(MATERIAL FOR THE TASK begins)
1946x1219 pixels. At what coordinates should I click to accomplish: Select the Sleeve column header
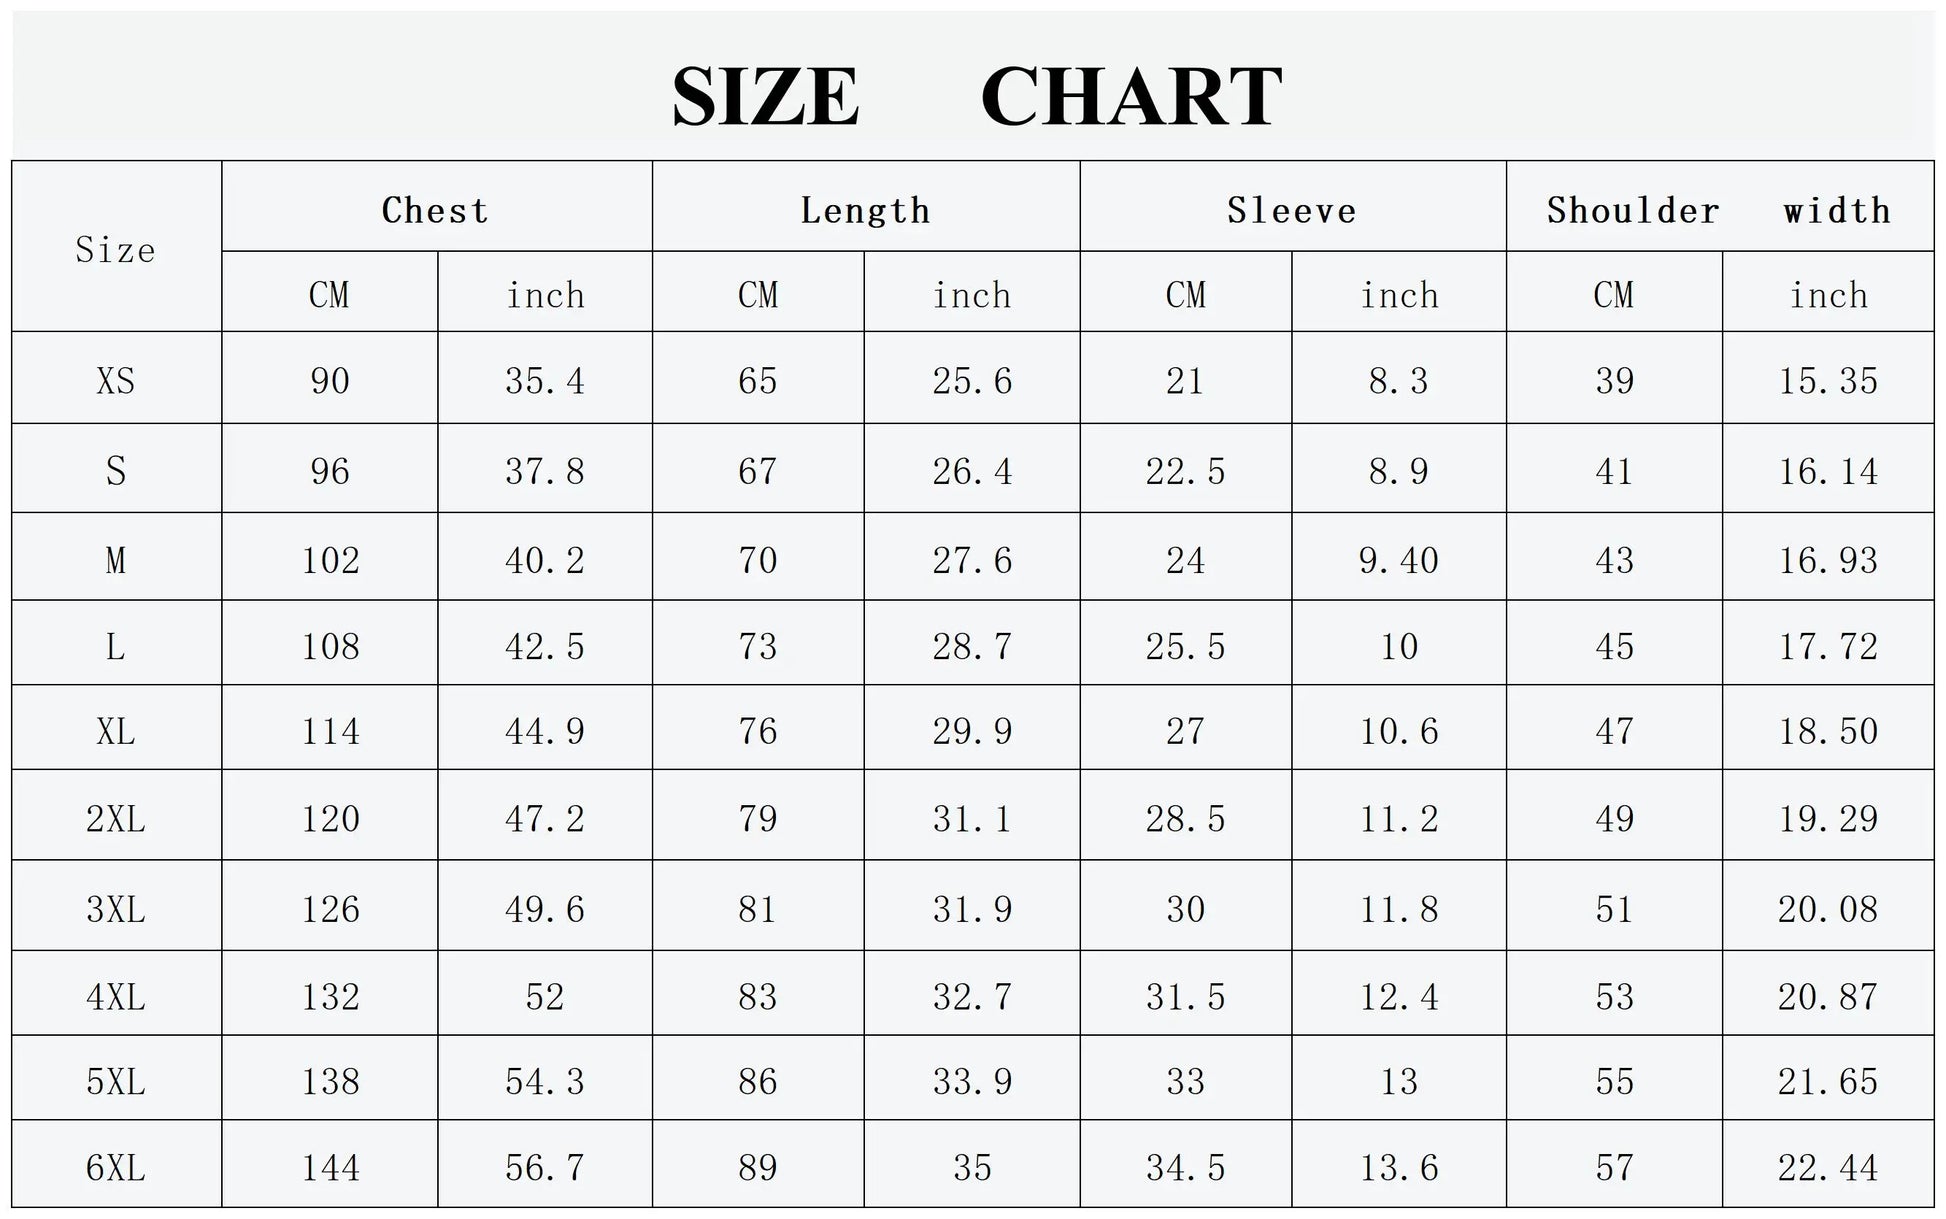point(1292,210)
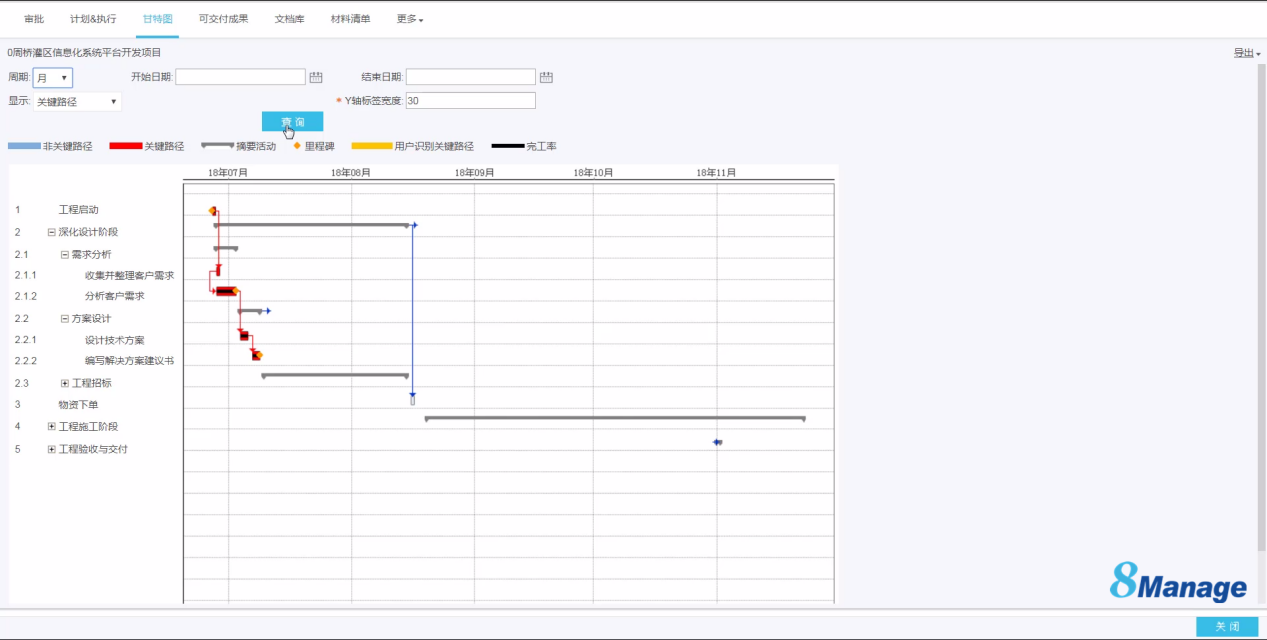Expand the 工程施工阶段 tree node

[52, 427]
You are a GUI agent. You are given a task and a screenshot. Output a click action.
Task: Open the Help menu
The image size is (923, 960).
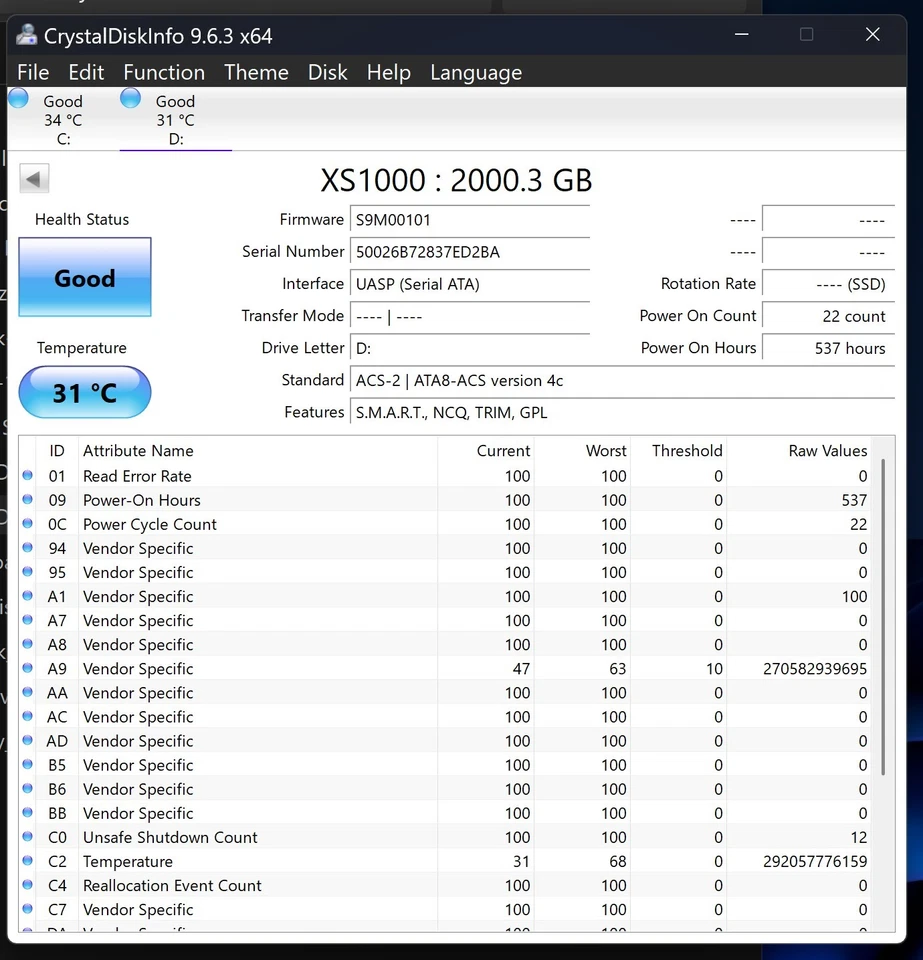pyautogui.click(x=388, y=72)
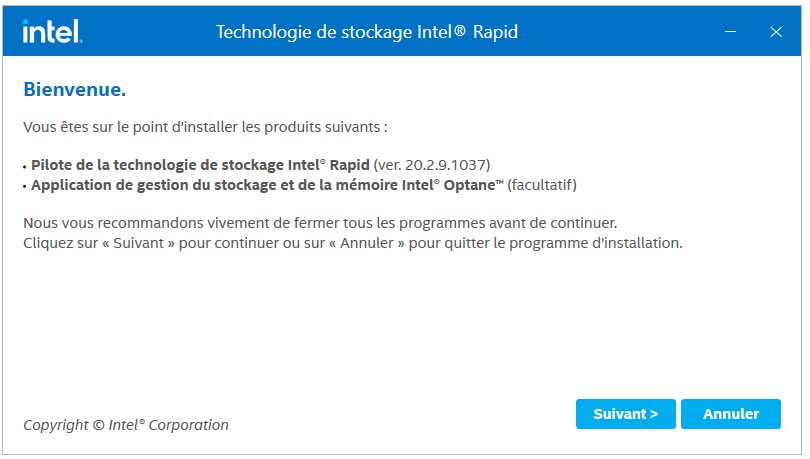
Task: Click the bullet before 'Pilote de la technologie'
Action: 25,165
(MATERIAL FOR THE TASK ends)
### EXERCISE AIM
Repeat every line above precisely; pictures do not belong in the copy.

### WORKED SOLUTION
1946x1219 pixels. At what coordinates should I click to accomplish: Select the Sleeve column header
point(1292,210)
Expand the 工程施工阶段 tree node

[52, 427]
You are a GUI agent. You are given a task and a screenshot. Output a click action.
Task: Open the Help menu
The image size is (923, 960).
pyautogui.click(x=388, y=72)
Task: Click the bullet before 'Pilote de la technologie'
Action: 25,165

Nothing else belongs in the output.